Ogni lutto ha la sua storia singolare, tuttavia esiste una reazione generale al dolore? I bisogni, quindi le risposte, si ripetono?
«Per prima cosa dobbiamo ricordare che abbiamo davanti persone che hanno subito delle perdite, quindi dobbiamo rispondere a bisogni di base: sicurezza abitativa, alimentare, servizi igienici. Nel secondo livello è necessario il ritorno alla normalità, laddove ce ne siano le condizioni. Per i bambini giocare o andare a scuola è vitale. Il ricorso alle abitudini è terapeutico, più di molte altre cose».

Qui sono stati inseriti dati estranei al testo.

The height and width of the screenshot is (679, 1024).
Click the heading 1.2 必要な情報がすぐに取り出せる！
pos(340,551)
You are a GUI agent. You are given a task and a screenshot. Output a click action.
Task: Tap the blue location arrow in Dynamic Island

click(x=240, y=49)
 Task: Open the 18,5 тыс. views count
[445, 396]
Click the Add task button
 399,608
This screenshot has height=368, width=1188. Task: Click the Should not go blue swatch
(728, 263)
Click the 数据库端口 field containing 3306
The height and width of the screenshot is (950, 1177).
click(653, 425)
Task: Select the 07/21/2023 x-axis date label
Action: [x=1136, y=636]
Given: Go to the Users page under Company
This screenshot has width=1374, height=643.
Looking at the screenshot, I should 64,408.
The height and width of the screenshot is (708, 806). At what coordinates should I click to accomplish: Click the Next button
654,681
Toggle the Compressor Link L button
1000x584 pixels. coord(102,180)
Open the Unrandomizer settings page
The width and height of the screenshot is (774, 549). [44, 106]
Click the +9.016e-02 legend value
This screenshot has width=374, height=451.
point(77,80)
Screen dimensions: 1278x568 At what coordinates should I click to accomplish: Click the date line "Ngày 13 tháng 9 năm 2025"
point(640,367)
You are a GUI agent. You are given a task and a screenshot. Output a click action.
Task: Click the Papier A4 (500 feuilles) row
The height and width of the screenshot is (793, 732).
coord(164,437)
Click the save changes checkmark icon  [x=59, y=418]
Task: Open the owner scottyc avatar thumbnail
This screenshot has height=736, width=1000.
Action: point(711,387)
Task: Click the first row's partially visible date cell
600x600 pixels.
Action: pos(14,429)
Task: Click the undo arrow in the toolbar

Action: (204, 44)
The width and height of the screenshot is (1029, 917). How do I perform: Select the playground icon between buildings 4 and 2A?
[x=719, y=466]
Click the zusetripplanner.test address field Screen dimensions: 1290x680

Lenire il dolore altrui, vivendolo da dentro, non è facile: quanto è alto il rischio di farsi inghiottire dalle storie e dai vissuti? E come mantenere umanità senza farsi travolgere?
«Prima di partire dobbiamo conoscere la cultura, la geografia. Una volta sul posto consigliamo la tenuta di un diario, o un sito, per dare conto di quello che si è fatto o visto. Tutto ciò aiuta a essere insieme a distanza. Poi lo psicologo non parte mai solo, ma a gruppi di tre persone, per aiutarsi a vicenda. Infine, al ritorno, ci incontriamo per rielaborare le emozioni vissute. Simili esperienze bruciano e la condivisione aiuta».